В некоторых случаях препарат появляется в организме волнообразно. Так, к примеру, происходит с мельдонием. Про остарин не знаю, но сразу скажу, что такой способ защиты, как вопрошание: «Подумайте логически, как подобное может произойти?», не проходит. В делах о допинге действует презумпция вины. Если атлет хочет, чтобы ему снизили срок дисквалификации, он должен внятно объяснить, как запрещенный препарат попал в организм. Как правило, спортсмены знают, как и почему это произошло. Конечно, встречаются дикие случаи, когда соперник что-то подсыпал в питье или еду, но это бывает очень редко.
В подобной ситуации нужно выдумать способ попадания допинга в организм?
Я не могу в прессе давать такую рекомендацию.

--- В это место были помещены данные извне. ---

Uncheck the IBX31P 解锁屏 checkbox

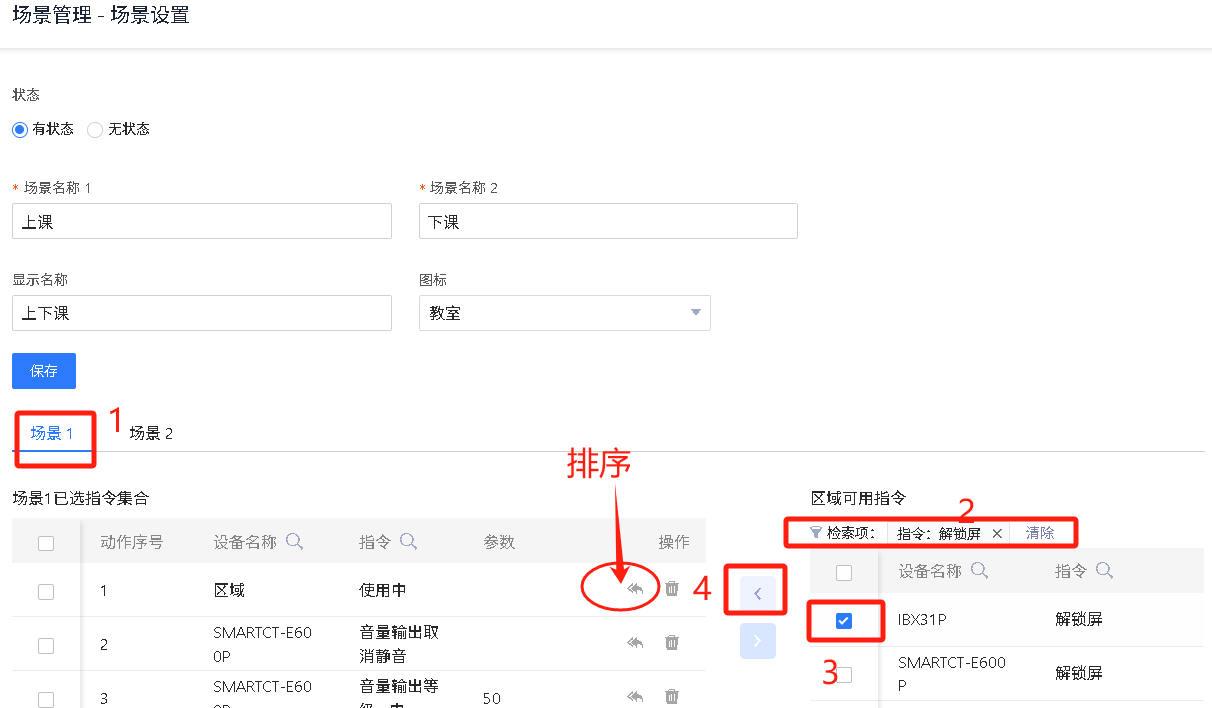point(844,621)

И уж тем более не надо придумывать способ, который легко опровергнуть. При рассмотрении дел зачастую приглашают экспертов в области медицины. Хорошее оправдание выглядит правдоподобным и подчеркивает, что спортсмен допустил нарушение не умышленно, а по небрежности. Например, съел мясо, в котором были анаболические стероиды. Но и в таком случае спортсмен окажется виновным: в его обязанность входит выбор безопасных мест для питания. Максимальную поблажку дают тем, кто сообщает о людях, давших им допинг до того, как проба дала положительный результат. Но в нашей стране, как вы понимаете, подобного практически не происходит. Таков менталитет.